→ **WHAT TO PRODUCE**
Go through the records below line by line, counting those that contain the word "agent"; answer with the count only.

[[ AVAILABLE DATA open ]]

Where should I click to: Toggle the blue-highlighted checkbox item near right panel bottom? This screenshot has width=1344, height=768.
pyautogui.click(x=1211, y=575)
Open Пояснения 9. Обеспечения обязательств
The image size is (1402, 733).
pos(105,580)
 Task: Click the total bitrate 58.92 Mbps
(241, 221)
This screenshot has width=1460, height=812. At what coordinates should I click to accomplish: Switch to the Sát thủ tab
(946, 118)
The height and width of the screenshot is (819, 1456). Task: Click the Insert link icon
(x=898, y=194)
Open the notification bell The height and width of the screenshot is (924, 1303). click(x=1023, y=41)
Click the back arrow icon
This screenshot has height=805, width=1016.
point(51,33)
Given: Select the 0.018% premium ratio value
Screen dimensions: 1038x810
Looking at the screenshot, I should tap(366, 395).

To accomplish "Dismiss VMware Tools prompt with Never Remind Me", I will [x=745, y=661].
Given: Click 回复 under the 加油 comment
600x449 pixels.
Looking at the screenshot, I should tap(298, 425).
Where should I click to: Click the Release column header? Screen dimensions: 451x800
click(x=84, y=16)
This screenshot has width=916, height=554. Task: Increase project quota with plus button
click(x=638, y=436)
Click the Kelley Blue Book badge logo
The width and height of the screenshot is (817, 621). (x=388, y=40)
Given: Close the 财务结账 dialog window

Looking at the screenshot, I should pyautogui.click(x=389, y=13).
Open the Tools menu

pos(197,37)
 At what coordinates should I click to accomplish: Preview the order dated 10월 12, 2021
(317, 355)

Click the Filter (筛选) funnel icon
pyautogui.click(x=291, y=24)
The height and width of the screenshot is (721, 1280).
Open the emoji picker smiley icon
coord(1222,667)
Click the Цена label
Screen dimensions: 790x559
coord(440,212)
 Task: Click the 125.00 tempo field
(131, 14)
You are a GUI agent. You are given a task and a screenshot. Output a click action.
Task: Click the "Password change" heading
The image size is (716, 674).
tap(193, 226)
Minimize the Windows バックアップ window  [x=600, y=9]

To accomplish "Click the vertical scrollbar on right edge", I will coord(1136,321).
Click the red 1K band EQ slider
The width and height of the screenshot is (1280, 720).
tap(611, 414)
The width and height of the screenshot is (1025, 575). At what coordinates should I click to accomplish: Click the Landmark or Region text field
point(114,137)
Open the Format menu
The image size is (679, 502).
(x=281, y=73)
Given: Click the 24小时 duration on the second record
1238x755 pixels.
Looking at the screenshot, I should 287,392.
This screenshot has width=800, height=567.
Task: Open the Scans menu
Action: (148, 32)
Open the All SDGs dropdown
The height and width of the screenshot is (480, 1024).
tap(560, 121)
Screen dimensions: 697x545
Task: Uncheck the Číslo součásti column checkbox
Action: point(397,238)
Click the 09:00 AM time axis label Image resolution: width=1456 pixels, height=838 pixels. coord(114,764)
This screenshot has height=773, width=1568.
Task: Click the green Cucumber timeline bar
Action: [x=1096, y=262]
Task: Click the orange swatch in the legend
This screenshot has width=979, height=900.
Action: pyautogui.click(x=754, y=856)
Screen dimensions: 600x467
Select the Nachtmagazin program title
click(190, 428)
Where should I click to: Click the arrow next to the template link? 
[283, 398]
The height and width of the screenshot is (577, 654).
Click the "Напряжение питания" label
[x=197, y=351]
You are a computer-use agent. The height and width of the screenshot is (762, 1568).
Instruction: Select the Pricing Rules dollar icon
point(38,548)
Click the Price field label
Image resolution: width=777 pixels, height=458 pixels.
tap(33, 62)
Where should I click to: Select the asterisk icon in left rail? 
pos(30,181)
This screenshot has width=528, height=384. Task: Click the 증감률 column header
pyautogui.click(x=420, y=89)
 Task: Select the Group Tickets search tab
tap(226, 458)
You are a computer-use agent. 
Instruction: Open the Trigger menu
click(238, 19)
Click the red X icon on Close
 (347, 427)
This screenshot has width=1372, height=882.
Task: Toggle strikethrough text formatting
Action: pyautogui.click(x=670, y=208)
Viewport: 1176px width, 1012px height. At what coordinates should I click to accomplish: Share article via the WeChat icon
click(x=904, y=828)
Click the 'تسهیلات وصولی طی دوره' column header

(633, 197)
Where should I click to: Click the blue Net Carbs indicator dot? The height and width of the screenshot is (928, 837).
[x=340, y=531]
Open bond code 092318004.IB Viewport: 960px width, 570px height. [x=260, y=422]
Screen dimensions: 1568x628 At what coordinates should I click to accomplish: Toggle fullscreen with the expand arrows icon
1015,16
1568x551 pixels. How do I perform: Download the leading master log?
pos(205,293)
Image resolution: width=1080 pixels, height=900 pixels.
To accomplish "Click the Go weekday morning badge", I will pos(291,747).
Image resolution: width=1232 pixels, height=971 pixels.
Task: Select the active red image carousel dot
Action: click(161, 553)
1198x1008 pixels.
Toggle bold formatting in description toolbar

[[ AVAILABLE DATA closed ]]

→ **PROBLEM SOLUTION**
3